House Republicans Say Facebook Lied to Congress About Negative Impacts of Social Media on Teenagers

House Republicans are asserting that Facebook has lied to them for years about the negative impacts of social media on teenagers.

A shocking new report from the Wall Street Journal revealed that Facebook knew all along that Instagram was causing eating disorders and depression in young girls from their own internal studies — but denied it when asked about it by Congress.

In March, Republicans on the House Energy and Commerce Committee requested Facebook’s internal research on how social media affect children, but the company avoided the issue and claimed that experts disagree on “how much screen time is ‘too much.'”

Facebook CEO Mark Zuckerberg also said that “the research that we’ve seen is that using social apps to connect with other people can have positive mental-health benefits.”

After the internal documents obtained by WSJ proved they knew more than they let on, House Republicans are demanding answers.

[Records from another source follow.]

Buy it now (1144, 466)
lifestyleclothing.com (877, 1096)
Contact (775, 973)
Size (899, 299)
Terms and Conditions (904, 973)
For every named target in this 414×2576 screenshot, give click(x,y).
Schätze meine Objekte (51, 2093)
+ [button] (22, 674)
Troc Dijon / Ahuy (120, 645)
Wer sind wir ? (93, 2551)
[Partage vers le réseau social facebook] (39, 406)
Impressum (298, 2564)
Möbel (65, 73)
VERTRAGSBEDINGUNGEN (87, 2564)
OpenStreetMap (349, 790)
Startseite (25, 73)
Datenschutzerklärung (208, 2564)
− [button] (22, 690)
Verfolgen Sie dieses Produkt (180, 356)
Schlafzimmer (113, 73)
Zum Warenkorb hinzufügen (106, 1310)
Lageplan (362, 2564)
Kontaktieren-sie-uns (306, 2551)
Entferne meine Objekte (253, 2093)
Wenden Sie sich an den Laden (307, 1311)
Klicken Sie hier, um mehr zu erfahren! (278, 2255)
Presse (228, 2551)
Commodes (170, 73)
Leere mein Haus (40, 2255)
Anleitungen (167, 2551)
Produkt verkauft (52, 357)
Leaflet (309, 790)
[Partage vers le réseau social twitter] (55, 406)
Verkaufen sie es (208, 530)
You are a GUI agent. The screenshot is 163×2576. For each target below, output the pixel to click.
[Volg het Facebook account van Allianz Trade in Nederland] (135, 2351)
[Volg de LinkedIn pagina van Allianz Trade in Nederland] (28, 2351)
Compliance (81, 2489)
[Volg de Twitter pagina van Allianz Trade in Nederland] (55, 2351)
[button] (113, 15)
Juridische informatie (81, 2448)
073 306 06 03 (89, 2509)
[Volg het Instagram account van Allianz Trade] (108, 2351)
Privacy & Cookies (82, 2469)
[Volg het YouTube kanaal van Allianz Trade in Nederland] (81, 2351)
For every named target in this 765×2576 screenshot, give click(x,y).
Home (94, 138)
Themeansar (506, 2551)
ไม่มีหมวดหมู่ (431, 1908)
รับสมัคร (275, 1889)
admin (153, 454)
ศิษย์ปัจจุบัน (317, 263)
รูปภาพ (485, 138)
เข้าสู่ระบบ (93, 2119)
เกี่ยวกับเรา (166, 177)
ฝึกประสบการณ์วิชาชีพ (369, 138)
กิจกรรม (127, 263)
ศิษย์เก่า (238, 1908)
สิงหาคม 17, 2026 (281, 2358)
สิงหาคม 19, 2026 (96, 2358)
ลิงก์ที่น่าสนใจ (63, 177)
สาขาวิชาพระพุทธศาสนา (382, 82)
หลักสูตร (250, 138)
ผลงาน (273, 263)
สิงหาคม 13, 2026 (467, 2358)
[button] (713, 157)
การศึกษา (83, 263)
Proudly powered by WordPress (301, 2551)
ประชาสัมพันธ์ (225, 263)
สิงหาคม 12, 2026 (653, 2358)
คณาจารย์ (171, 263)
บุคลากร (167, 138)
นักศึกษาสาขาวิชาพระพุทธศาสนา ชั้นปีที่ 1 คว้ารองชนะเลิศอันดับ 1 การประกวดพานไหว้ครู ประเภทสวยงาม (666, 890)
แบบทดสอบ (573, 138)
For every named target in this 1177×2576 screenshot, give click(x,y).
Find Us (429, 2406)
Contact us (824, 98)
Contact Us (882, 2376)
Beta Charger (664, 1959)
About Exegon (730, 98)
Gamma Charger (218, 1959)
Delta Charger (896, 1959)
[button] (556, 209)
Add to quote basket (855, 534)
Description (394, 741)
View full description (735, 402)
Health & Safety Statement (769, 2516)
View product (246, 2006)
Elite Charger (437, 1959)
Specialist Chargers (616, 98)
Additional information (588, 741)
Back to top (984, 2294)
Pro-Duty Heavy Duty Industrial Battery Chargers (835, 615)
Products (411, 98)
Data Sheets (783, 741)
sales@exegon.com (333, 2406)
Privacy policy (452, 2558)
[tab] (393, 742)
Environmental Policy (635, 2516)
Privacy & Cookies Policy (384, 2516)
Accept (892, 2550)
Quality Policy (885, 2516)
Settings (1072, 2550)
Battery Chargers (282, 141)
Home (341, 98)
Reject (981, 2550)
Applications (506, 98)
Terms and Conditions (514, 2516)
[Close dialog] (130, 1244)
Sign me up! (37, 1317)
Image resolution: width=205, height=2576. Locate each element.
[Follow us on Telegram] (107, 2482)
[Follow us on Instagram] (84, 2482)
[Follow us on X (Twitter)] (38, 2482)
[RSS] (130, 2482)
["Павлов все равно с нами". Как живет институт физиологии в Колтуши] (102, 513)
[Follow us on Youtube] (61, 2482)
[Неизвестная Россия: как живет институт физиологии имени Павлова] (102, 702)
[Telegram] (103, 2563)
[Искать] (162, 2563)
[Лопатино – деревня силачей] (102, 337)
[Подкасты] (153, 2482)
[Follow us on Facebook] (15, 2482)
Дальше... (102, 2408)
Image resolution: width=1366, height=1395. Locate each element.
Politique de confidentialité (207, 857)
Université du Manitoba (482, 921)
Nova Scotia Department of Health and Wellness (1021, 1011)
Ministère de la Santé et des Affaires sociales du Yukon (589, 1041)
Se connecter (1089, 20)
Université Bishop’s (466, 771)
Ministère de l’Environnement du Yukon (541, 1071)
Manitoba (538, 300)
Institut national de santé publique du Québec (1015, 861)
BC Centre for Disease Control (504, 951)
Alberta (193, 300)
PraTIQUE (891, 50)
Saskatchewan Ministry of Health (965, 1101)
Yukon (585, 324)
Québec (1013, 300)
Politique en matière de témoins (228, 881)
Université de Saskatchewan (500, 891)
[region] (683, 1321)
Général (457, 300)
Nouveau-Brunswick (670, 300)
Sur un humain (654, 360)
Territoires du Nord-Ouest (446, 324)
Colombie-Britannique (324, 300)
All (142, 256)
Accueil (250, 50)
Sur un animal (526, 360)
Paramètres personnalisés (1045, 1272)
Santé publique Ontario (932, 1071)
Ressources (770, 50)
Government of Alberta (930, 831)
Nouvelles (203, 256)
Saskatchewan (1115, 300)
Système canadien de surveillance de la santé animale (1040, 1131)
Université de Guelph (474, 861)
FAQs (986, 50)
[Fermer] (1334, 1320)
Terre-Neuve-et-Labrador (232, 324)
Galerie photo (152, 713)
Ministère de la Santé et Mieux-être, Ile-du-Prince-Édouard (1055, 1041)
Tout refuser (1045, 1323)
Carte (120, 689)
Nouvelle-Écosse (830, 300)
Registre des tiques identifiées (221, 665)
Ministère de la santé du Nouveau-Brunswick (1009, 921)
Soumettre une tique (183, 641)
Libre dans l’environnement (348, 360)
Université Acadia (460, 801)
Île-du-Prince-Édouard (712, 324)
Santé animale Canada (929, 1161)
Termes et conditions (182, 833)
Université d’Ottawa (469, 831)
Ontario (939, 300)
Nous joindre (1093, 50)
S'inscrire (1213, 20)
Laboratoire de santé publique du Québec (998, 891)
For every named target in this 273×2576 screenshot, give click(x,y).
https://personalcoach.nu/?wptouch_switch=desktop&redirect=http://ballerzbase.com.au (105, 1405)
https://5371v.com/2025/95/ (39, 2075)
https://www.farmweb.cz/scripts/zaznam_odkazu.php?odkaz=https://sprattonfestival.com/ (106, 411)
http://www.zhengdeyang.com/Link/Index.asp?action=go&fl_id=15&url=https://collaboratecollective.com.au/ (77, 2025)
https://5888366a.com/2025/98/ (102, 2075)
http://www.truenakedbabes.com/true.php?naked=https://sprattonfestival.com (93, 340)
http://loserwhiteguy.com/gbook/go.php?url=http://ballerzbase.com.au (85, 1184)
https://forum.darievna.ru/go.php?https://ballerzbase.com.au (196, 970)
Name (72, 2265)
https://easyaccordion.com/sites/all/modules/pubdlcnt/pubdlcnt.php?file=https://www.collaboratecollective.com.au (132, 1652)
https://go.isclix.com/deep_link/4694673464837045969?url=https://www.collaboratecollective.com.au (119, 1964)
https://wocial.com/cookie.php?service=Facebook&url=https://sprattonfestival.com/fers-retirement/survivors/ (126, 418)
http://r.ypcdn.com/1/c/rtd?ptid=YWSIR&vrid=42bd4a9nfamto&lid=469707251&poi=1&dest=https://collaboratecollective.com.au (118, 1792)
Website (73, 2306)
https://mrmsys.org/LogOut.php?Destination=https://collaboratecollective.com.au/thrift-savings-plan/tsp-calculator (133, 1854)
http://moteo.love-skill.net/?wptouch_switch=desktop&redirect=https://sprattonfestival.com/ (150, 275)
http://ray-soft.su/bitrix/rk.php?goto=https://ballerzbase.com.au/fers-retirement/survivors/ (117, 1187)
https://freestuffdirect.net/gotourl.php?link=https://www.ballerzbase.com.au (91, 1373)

“Facebook refused to comply with our request and we now know why,” committee ranking member Cathy McMorris Rodgers (R., Wash.) told the Washington Free Beacon. “This also leaves us wondering what else they are hiding. We will continue to demand transparency from Facebook and other Big Tech companies, especially as it relates to the harm their products have on our children.”

The Free Beacon reports that a spokesman for Colorado representative Ken Buck, had a similar response. Big Tech companies have “almost unchecked power” and answer “only to themselves,” the spokesman told the outlet. He also called on Congress to pass antitrust bills to “bring these dark and duplicitous monopolists to heel.”

Democrat Senator Richard Blumenthal also expressed his frustration with the social network.

“Facebook has known for yrs of Instagram’s damaging effect on young people—but its own employees’ warnings were shoved aside in favor of growth-at-all-costs. I’m appalled & alarmed by Facebook’s targeting of teens w/dangerous products while hiding the science of its toxic impact,” Blumenthal tweeted with the WSJ report.

The WSJ also obtained documents that proved the company also lied to their Oversight Board, claiming that their system designed to protect high-profile users from censorship was only used in a “small number of decisions,” when in reality, they exempt at least 5.8 million people from content moderation guidelines.

“We are not actually doing what we say we do publicly,” the company said in a 2019 internal review.